**Passage provided**:

----

27.18 Functoriality of relative Proj
This section is the analogue of Section 27.11 for the relative Proj. Let $S$ be a scheme. A graded $\mathcal{O}_ S$-algebra map $\psi : \mathcal{A} \to \mathcal{B}$ does not always give rise to a morphism of associated relative Proj. The correct result is stated as follows.
Lemma 27.18.1. Let $S$ be a scheme. Let $\mathcal{A}$, $\mathcal{B}$ be two graded quasi-coherent $\mathcal{O}_ S$-algebras. Set $p : X = \underline{\text{Proj}}_ S(\mathcal{A}) \to S$ and $q : Y = \underline{\text{Proj}}_ S(\mathcal{B}) \to S$. Let $\psi : \mathcal{A} \to \mathcal{B}$ be a homomorphism of graded $\mathcal{O}_ S$-algebras. There is a canonical open $U(\psi ) \subset Y$ and a canonical morphism of schemes
\[ r_\psi : U(\psi ) \longrightarrow X \]
over $S$ and a map of $\mathbf{Z}$-graded $\mathcal{O}_{U(\psi )}$-algebras
\[ \theta = \theta _\psi : r_\psi ^*\left( \bigoplus \nolimits _{d \in \mathbf{Z}} \mathcal{O}_ X(d) \right) \longrightarrow \bigoplus \nolimits _{d \in \mathbf{Z}} \mathcal{O}_{U(\psi )}(d). \]
The triple $(U(\psi ), r_\psi , \theta )$ is characterized by the property that for any affine open $W \subset S$ the triple
\[ (U(\psi ) \cap p^{-1}W,\quad r_\psi |_{U(\psi ) \cap p^{-1}W} : U(\psi ) \cap p^{-1}W \to q^{-1}W,\quad \theta |_{U(\psi ) \cap p^{-1}W}) \]
is equal to the triple associated to $\psi : \mathcal{A}(W) \to \mathcal{B}(W)$ in Lemma 27.11.1 via the identifications $p^{-1}W = \text{Proj}(\mathcal{A}(W))$ and $q^{-1}W = \text{Proj}(\mathcal{B}(W))$ of Section 27.15.
Proof.
This lemma proves itself by glueing the local triples.
$\square$
Lemma 27.18.2. Let $S$ be a scheme. Let $\mathcal{A}$, $\mathcal{B}$, and $\mathcal{C}$ be quasi-coherent graded $\mathcal{O}_ S$-algebras. Set $X = \underline{\text{Proj}}_ S(\mathcal{A})$, $Y = \underline{\text{Proj}}_ S(\mathcal{B})$ and $Z = \underline{\text{Proj}}_ S(\mathcal{C})$. Let $\varphi : \mathcal{A} \to \mathcal{B}$, $\psi : \mathcal{B} \to \mathcal{C}$ be graded $\mathcal{O}_ S$-algebra maps. Then we have
\[ U(\psi \circ \varphi ) = r_\varphi ^{-1}(U(\psi )) \quad \text{and} \quad r_{\psi \circ \varphi } = r_\varphi \circ r_\psi |_{U(\psi \circ \varphi )}. \]
In addition we have
\[ \theta _\psi \circ r_\psi ^*\theta _\varphi = \theta _{\psi \circ \varphi } \]
with obvious notation.

----

**Data section**:
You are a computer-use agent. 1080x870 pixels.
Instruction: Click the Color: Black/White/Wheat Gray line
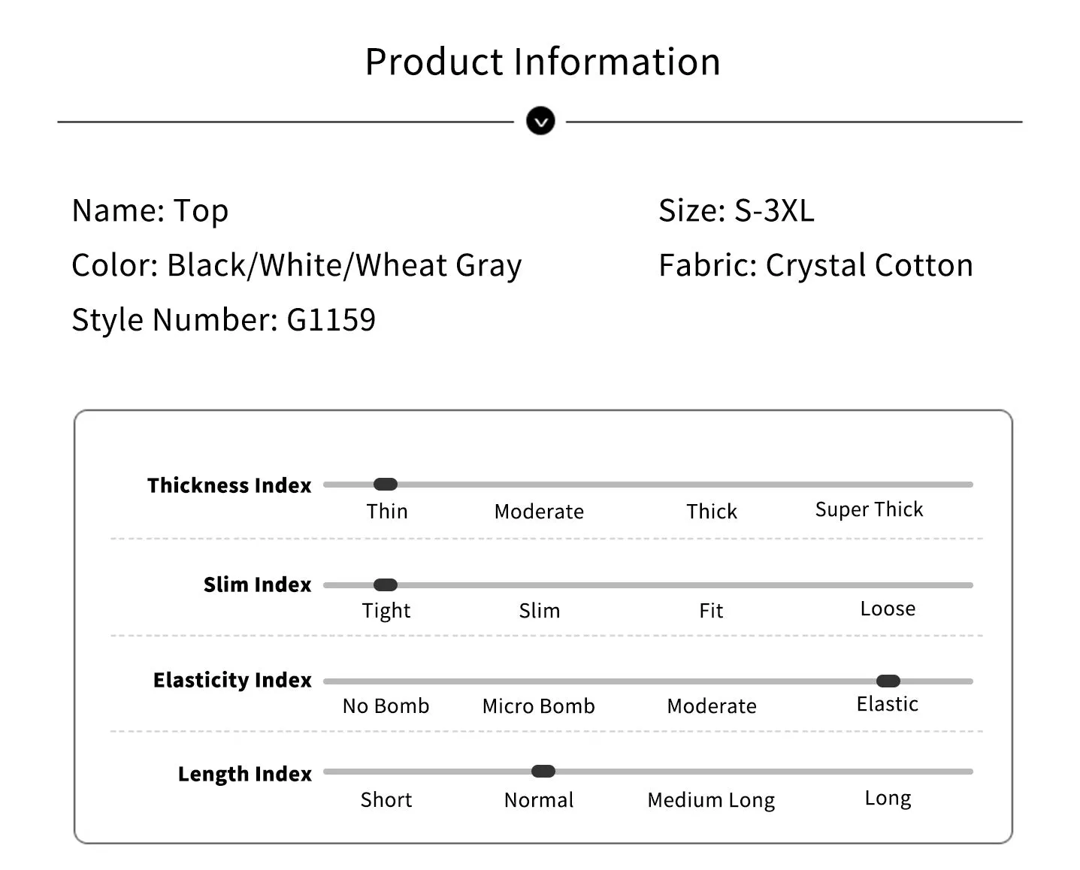click(x=297, y=266)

----

**Stated exercise 1**: List every earlier section or lemma that the section on functoriality of relative Proj cites by number.
**Stated exercise 2**: In one to three sentences, explain how the section on functoriality of relative Proj proves Lemma 27.18.1.

**Written reply 1**:
Section 27.11
Lemma 27.11.1
Section 27.15

**Written reply 2**: The lemma is proved by glueing the local triples. For each affine open W ⊂ S, the triple is the one that Lemma 27.11.1 attaches to ψ : 𝒜(W) → ℬ(W). This uses the identifications p⁻¹W = Proj(𝒜(W)) and q⁻¹W = Proj(ℬ(W)) from Section 27.15.